_Task to complete_
Reproduce the records that follow exactly as they are written.
*** Stored data ***
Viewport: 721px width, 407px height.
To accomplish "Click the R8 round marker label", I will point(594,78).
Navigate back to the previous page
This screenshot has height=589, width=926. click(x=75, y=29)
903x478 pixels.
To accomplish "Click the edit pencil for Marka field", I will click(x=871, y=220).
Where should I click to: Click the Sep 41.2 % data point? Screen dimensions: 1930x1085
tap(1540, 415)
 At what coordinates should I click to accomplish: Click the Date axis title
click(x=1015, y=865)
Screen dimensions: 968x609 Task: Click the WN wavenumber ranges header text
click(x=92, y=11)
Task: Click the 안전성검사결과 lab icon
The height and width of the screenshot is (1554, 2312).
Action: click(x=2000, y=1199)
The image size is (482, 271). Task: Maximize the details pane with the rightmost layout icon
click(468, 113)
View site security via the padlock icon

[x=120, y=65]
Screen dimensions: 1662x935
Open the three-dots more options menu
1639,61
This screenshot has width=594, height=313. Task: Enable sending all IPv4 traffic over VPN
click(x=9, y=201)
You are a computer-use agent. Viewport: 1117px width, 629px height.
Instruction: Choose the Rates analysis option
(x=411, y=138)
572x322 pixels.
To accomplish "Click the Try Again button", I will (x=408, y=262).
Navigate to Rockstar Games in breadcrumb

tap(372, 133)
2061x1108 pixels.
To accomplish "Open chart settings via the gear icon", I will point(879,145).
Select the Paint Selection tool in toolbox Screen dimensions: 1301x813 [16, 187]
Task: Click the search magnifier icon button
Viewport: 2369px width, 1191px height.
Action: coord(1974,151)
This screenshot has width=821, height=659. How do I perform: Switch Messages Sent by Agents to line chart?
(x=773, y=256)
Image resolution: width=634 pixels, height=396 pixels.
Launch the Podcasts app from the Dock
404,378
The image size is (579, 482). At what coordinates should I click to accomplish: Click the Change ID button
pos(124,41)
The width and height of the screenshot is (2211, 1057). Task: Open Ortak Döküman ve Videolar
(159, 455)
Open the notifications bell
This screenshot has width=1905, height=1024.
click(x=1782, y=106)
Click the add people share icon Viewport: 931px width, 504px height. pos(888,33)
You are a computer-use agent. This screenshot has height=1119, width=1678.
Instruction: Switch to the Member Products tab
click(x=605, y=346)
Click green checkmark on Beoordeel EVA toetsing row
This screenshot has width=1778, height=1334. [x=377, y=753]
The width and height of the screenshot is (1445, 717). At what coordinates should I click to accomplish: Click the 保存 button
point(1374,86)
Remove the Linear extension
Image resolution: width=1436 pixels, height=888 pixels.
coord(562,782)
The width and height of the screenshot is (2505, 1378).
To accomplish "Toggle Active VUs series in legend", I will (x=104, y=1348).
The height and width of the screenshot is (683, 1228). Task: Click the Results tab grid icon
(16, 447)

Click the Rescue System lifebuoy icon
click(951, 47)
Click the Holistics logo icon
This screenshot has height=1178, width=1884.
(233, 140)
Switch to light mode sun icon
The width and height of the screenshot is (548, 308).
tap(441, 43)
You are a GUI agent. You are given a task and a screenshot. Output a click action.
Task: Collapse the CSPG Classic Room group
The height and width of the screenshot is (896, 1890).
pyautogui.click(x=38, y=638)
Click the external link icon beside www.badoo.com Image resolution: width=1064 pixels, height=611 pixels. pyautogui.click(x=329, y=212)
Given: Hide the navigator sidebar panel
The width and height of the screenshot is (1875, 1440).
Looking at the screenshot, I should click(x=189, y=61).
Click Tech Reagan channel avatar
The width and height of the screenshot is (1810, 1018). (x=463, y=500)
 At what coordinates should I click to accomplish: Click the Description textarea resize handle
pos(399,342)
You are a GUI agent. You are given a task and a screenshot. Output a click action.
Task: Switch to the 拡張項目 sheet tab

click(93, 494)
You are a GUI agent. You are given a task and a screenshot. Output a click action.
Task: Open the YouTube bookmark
*** End of Stored data ***
_Completed task_
Viewport: 721px width, 407px height.
To accomplish "Click the R8 round marker label", I will point(594,78).
Navigate back to the previous page
This screenshot has height=589, width=926. click(x=75, y=29)
903x478 pixels.
To accomplish "Click the edit pencil for Marka field", I will click(x=871, y=220).
Where should I click to: Click the Sep 41.2 % data point? Screen dimensions: 1930x1085
tap(1540, 415)
 At what coordinates should I click to accomplish: Click the Date axis title
click(x=1015, y=865)
Screen dimensions: 968x609 Task: Click the WN wavenumber ranges header text
click(x=92, y=11)
Task: Click the 안전성검사결과 lab icon
The height and width of the screenshot is (1554, 2312).
Action: click(x=2000, y=1199)
The image size is (482, 271). Task: Maximize the details pane with the rightmost layout icon
click(468, 113)
View site security via the padlock icon

[x=120, y=65]
Screen dimensions: 1662x935
Open the three-dots more options menu
1639,61
This screenshot has width=594, height=313. Task: Enable sending all IPv4 traffic over VPN
click(x=9, y=201)
You are a computer-use agent. Viewport: 1117px width, 629px height.
Instruction: Choose the Rates analysis option
(x=411, y=138)
572x322 pixels.
To accomplish "Click the Try Again button", I will (x=408, y=262).
Navigate to Rockstar Games in breadcrumb

tap(372, 133)
2061x1108 pixels.
To accomplish "Open chart settings via the gear icon", I will point(879,145).
Select the Paint Selection tool in toolbox Screen dimensions: 1301x813 [16, 187]
Task: Click the search magnifier icon button
Viewport: 2369px width, 1191px height.
Action: coord(1974,151)
This screenshot has width=821, height=659. How do I perform: Switch Messages Sent by Agents to line chart?
(x=773, y=256)
Image resolution: width=634 pixels, height=396 pixels.
Launch the Podcasts app from the Dock
404,378
The image size is (579, 482). At what coordinates should I click to accomplish: Click the Change ID button
pos(124,41)
The width and height of the screenshot is (2211, 1057). Task: Open Ortak Döküman ve Videolar
(159, 455)
Open the notifications bell
This screenshot has width=1905, height=1024.
click(x=1782, y=106)
Click the add people share icon Viewport: 931px width, 504px height. pos(888,33)
You are a computer-use agent. This screenshot has height=1119, width=1678.
Instruction: Switch to the Member Products tab
click(x=605, y=346)
Click green checkmark on Beoordeel EVA toetsing row
This screenshot has width=1778, height=1334. [x=377, y=753]
The width and height of the screenshot is (1445, 717). At what coordinates should I click to accomplish: Click the 保存 button
point(1374,86)
Remove the Linear extension
Image resolution: width=1436 pixels, height=888 pixels.
coord(562,782)
The width and height of the screenshot is (2505, 1378).
To accomplish "Toggle Active VUs series in legend", I will (x=104, y=1348).
The height and width of the screenshot is (683, 1228). Task: Click the Results tab grid icon
(16, 447)

Click the Rescue System lifebuoy icon
click(951, 47)
Click the Holistics logo icon
This screenshot has height=1178, width=1884.
(233, 140)
Switch to light mode sun icon
The width and height of the screenshot is (548, 308).
tap(441, 43)
You are a GUI agent. You are given a task and a screenshot. Output a click action.
Task: Collapse the CSPG Classic Room group
The height and width of the screenshot is (896, 1890).
pyautogui.click(x=38, y=638)
Click the external link icon beside www.badoo.com Image resolution: width=1064 pixels, height=611 pixels. pyautogui.click(x=329, y=212)
Given: Hide the navigator sidebar panel
The width and height of the screenshot is (1875, 1440).
Looking at the screenshot, I should click(x=189, y=61).
Click Tech Reagan channel avatar
The width and height of the screenshot is (1810, 1018). (x=463, y=500)
 At what coordinates should I click to accomplish: Click the Description textarea resize handle
pos(399,342)
You are a GUI agent. You are given a task and a screenshot. Output a click action.
Task: Switch to the 拡張項目 sheet tab

click(93, 494)
You are a GUI agent. You are given a task and a screenshot. Output a click action.
Task: Open the YouTube bookmark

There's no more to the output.